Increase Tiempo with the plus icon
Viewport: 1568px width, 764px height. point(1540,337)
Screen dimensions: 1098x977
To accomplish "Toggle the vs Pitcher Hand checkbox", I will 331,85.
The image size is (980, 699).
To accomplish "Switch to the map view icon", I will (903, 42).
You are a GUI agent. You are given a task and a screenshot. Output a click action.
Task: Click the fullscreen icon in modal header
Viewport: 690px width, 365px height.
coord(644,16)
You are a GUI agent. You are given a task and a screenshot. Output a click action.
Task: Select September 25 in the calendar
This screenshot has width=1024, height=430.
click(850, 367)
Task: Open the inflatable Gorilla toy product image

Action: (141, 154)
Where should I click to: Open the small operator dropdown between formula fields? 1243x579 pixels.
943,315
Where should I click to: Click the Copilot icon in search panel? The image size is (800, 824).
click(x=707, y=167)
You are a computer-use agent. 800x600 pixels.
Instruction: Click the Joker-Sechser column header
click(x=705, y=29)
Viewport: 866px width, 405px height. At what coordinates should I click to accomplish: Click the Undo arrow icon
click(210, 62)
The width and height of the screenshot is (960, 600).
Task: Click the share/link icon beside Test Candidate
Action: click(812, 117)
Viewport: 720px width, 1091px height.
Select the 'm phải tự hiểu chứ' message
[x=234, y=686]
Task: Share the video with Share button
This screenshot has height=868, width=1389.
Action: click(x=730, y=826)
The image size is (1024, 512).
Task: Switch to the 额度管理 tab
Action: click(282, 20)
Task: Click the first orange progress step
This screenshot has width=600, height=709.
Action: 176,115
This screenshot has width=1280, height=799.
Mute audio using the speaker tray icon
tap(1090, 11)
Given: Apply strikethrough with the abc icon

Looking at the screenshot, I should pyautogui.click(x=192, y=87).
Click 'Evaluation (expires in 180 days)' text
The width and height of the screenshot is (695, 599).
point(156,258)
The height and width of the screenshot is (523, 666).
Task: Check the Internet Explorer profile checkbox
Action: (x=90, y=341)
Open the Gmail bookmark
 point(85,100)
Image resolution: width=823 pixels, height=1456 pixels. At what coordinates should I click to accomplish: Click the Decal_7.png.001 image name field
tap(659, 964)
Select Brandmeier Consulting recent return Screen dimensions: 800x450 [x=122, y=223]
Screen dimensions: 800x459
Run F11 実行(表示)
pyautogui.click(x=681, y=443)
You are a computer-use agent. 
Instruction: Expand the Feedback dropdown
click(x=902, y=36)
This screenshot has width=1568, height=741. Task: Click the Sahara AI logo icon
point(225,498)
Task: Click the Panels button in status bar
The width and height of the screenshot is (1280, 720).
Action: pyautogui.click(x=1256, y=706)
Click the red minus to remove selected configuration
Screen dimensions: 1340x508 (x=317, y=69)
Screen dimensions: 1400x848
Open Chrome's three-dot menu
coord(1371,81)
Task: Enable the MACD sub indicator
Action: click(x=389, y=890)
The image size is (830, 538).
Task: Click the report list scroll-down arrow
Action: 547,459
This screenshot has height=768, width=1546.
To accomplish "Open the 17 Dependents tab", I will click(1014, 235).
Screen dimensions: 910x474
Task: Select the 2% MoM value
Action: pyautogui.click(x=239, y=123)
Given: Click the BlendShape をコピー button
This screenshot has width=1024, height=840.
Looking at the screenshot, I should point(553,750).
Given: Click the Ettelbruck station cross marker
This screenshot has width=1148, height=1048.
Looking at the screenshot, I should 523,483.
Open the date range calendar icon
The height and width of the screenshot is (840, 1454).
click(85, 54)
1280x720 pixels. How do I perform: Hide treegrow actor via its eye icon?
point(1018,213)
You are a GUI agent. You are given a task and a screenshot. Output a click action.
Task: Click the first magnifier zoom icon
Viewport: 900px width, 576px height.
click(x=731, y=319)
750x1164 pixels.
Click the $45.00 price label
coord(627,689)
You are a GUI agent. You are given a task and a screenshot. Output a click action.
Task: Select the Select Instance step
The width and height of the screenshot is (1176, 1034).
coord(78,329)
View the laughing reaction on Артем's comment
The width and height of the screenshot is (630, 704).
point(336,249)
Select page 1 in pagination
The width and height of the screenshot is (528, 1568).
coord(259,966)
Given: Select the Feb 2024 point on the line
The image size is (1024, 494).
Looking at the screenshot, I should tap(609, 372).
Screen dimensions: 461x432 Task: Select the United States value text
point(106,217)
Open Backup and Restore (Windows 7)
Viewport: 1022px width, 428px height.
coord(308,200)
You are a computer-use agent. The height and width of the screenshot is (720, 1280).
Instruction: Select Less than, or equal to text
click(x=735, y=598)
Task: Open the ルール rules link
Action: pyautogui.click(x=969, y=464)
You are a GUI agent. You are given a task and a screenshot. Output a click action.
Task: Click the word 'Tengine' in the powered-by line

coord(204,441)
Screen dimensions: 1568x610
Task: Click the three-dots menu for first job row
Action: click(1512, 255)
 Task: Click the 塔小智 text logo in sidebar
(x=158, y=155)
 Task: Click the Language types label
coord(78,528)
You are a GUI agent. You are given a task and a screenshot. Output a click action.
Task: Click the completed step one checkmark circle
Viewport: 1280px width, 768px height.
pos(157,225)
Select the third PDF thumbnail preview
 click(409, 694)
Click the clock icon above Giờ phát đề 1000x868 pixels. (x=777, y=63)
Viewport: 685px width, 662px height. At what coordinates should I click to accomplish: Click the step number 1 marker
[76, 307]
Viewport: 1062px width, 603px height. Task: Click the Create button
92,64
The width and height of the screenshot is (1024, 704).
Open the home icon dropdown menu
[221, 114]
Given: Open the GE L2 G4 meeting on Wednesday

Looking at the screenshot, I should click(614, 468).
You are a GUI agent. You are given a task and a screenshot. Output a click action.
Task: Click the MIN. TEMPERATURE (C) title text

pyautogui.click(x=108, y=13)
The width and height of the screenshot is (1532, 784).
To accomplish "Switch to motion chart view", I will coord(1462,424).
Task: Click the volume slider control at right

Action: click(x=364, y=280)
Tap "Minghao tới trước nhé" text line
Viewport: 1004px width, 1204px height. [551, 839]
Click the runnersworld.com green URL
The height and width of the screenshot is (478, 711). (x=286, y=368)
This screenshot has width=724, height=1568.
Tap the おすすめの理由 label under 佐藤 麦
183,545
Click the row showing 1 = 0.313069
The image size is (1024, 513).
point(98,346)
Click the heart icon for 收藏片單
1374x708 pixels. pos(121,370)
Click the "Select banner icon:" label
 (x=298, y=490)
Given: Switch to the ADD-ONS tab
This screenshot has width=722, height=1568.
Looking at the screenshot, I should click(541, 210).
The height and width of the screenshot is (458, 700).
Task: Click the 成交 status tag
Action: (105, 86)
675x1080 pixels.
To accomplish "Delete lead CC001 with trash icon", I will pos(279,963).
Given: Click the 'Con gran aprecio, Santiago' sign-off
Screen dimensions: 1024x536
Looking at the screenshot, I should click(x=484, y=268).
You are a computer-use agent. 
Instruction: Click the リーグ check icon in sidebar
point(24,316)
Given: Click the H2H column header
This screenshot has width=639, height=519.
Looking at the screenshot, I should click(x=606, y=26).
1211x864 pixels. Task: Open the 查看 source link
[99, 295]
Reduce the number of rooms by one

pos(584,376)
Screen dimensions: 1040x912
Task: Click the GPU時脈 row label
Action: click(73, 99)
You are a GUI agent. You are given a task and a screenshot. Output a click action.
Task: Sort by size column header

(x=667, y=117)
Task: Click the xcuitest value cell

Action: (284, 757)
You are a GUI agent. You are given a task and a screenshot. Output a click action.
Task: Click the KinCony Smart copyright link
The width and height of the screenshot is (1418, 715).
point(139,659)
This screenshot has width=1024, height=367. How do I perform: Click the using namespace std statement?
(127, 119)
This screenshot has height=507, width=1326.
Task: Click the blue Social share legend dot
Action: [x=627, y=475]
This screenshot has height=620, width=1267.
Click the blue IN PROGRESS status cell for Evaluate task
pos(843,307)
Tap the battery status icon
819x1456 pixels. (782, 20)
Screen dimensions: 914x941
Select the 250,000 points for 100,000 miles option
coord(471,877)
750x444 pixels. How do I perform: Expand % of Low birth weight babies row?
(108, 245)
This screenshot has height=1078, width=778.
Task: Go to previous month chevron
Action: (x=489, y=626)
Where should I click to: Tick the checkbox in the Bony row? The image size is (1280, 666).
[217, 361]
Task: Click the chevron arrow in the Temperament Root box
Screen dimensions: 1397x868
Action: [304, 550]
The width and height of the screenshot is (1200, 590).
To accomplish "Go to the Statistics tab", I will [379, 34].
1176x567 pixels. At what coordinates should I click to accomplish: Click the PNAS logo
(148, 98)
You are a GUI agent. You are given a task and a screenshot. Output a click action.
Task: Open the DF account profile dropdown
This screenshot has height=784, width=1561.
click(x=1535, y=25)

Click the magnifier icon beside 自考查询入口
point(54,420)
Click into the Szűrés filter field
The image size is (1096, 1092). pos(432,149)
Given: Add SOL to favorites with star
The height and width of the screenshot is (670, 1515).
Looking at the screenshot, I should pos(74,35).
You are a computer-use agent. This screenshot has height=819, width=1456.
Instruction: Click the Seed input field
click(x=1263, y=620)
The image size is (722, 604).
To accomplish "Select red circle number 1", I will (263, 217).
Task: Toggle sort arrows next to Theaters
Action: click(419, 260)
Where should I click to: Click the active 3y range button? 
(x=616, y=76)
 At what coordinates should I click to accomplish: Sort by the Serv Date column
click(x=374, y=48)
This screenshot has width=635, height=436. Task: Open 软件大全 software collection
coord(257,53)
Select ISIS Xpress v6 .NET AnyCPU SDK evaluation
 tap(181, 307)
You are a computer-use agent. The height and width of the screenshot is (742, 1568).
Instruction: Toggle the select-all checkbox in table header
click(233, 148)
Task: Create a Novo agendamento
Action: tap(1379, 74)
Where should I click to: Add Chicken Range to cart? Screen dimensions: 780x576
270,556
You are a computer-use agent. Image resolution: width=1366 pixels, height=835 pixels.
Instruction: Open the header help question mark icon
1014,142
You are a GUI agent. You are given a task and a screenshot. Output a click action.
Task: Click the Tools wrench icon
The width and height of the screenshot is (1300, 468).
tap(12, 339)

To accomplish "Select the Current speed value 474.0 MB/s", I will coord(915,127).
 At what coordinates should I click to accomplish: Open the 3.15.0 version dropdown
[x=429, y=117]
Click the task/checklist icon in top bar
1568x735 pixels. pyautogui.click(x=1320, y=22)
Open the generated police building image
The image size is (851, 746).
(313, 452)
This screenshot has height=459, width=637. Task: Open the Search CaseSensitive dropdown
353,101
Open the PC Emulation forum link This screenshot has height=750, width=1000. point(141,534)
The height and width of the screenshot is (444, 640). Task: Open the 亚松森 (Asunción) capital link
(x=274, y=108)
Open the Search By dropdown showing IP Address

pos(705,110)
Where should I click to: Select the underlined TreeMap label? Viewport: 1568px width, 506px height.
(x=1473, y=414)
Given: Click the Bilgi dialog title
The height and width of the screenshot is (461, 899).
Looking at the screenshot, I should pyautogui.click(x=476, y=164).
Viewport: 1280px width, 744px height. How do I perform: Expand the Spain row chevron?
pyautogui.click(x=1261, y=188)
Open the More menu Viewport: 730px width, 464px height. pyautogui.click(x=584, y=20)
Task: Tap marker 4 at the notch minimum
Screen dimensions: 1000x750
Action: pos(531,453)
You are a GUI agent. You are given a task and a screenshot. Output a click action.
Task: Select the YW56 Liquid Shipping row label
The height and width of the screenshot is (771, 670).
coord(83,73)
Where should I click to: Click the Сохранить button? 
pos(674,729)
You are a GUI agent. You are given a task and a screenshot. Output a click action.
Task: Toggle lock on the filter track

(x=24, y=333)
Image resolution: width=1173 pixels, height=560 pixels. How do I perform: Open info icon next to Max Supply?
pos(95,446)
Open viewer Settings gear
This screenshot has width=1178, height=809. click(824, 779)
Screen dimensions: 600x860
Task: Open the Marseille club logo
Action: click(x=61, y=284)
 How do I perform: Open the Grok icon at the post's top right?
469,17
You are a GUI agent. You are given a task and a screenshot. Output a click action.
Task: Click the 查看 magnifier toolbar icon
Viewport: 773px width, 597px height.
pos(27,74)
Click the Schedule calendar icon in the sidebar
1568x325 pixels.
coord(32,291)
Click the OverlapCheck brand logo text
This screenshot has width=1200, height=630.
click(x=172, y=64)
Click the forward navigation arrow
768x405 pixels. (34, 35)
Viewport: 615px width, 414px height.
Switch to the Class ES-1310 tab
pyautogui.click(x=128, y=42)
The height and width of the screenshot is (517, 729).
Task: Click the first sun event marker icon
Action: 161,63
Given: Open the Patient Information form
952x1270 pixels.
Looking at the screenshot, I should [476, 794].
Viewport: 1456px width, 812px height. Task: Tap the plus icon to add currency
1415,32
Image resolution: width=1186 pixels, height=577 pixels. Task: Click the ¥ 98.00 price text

**Task instructions**:
Please return every line from the material above where the string "computer" occurs.

**Solution for this problem**:
You are a computer-use agent. 800x600 pixels.
You are a computer-use agent. 
You are a computer-use agent. The height and width of the screenshot is (720, 1280).
You are a computer-use agent. 
You are a computer-use agent. This screenshot has height=819, width=1456.
You are a computer-use agent. The height and width of the screenshot is (742, 1568).
You are a computer-use agent. Image resolution: width=1366 pixels, height=835 pixels.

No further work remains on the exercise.